** BRIEF **
In how many lines of the records does "height" appear? Answer with one number.

** INPUT **
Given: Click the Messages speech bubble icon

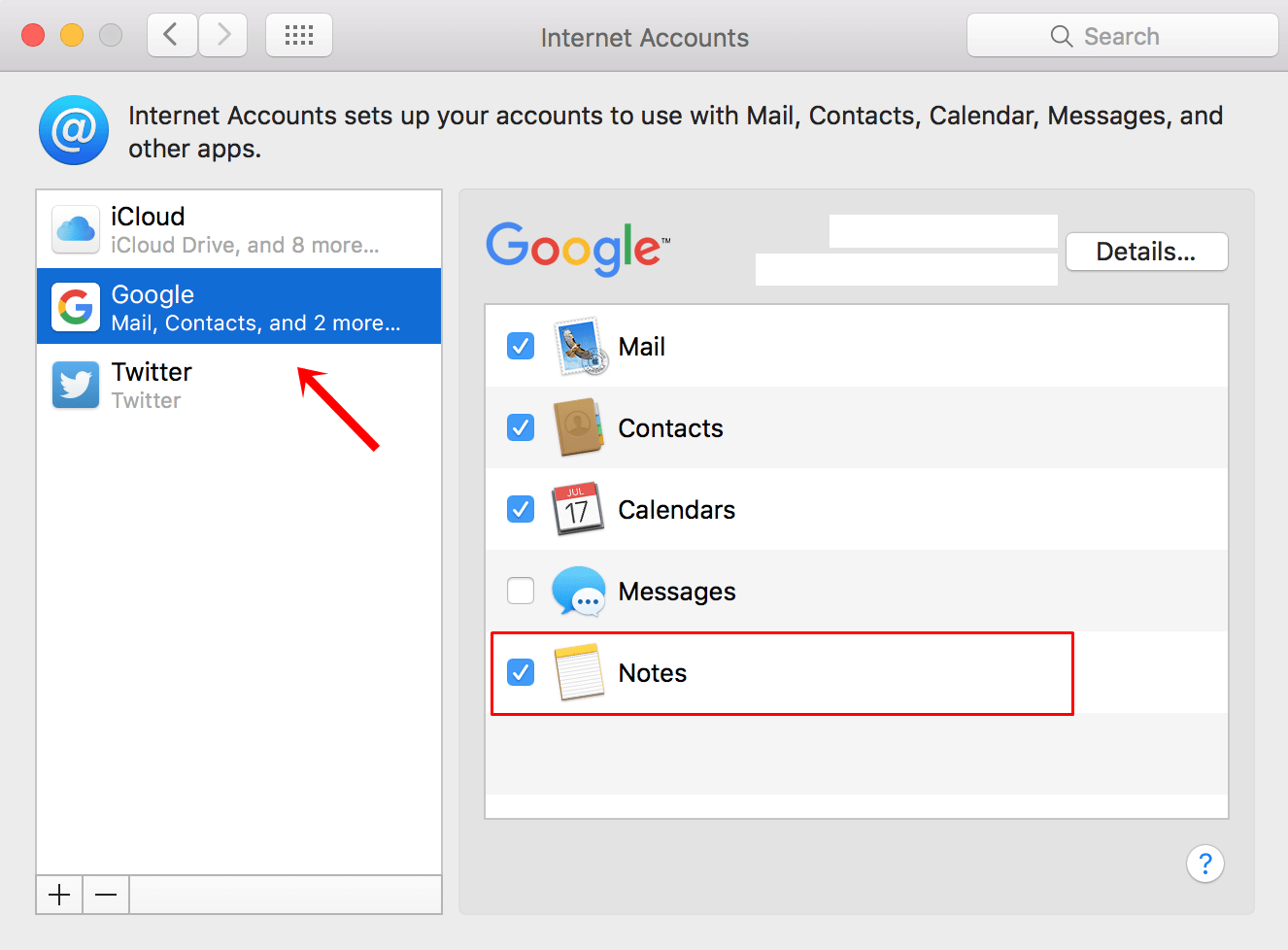Looking at the screenshot, I should point(579,591).
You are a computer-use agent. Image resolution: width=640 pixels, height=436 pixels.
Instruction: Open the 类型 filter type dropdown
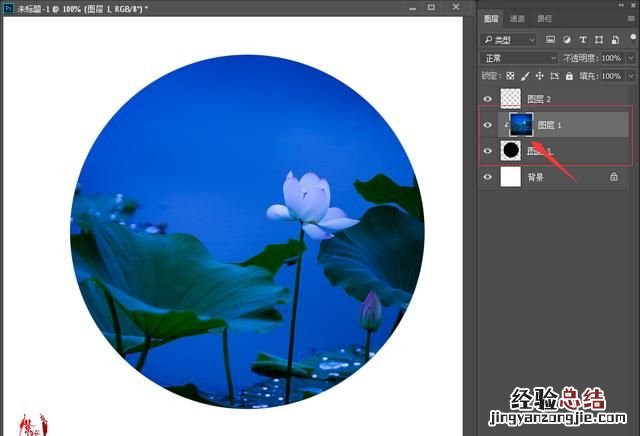pyautogui.click(x=509, y=40)
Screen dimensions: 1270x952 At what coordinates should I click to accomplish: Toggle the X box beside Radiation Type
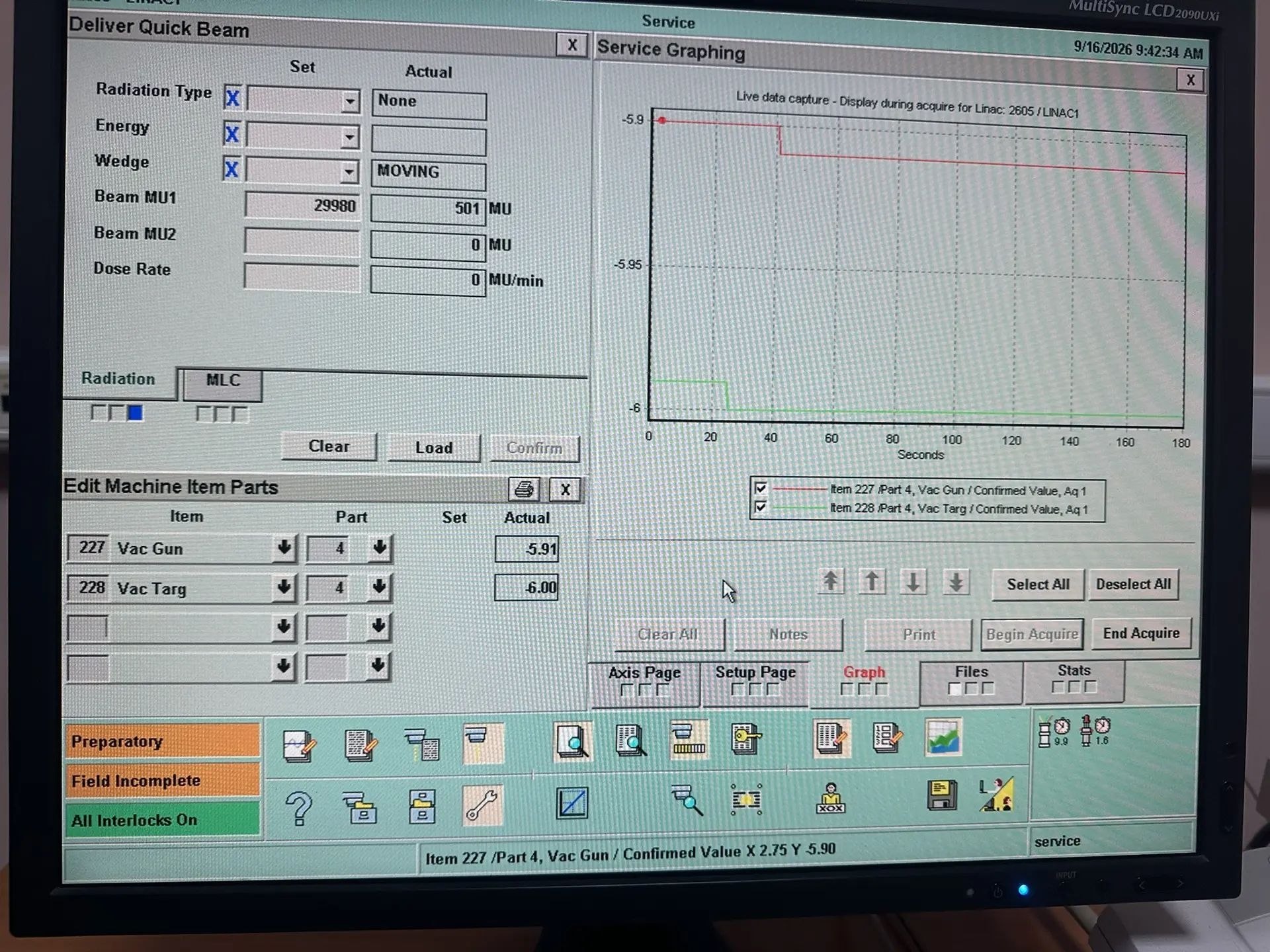click(232, 99)
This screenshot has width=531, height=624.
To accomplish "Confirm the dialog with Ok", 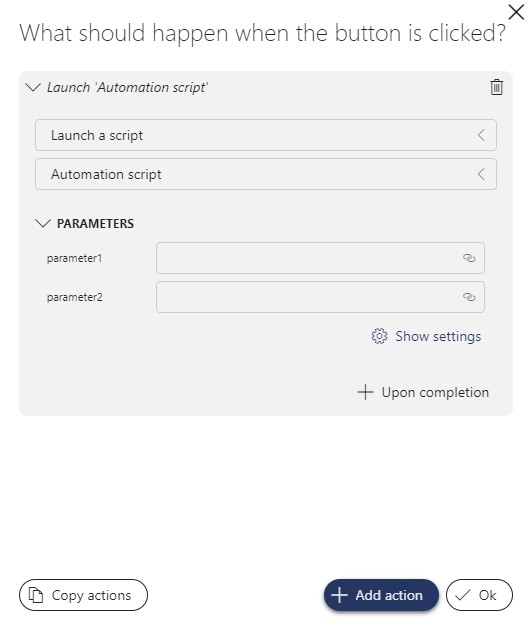I will (479, 595).
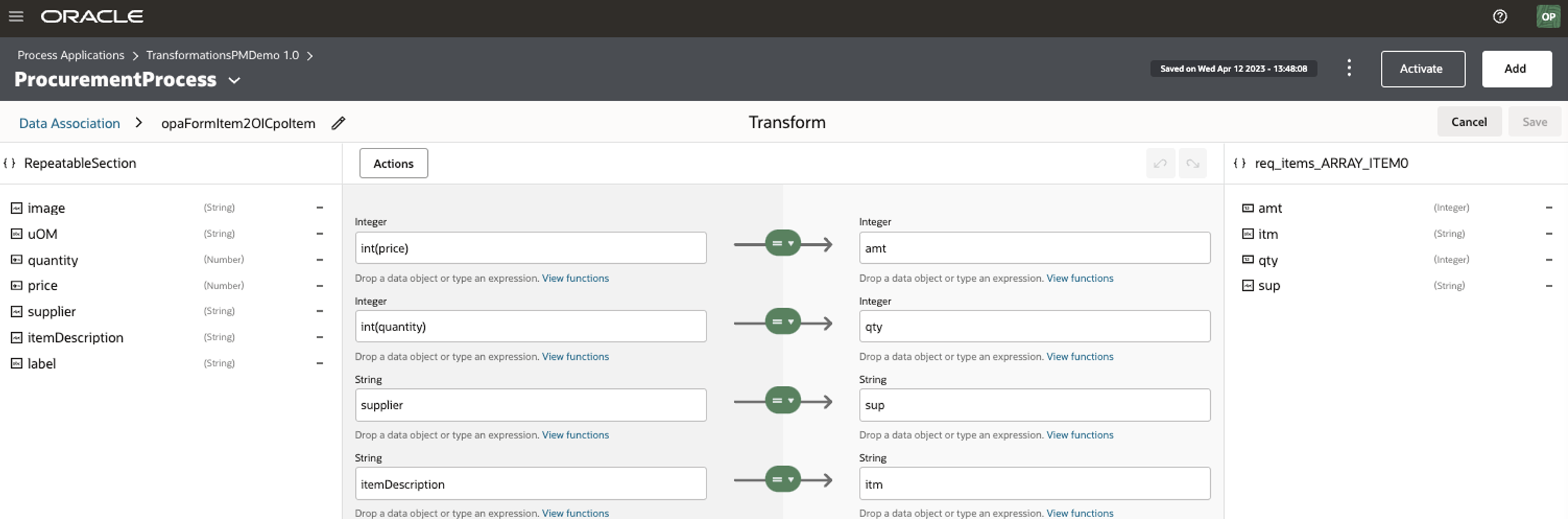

** YOUR SOLUTION **
2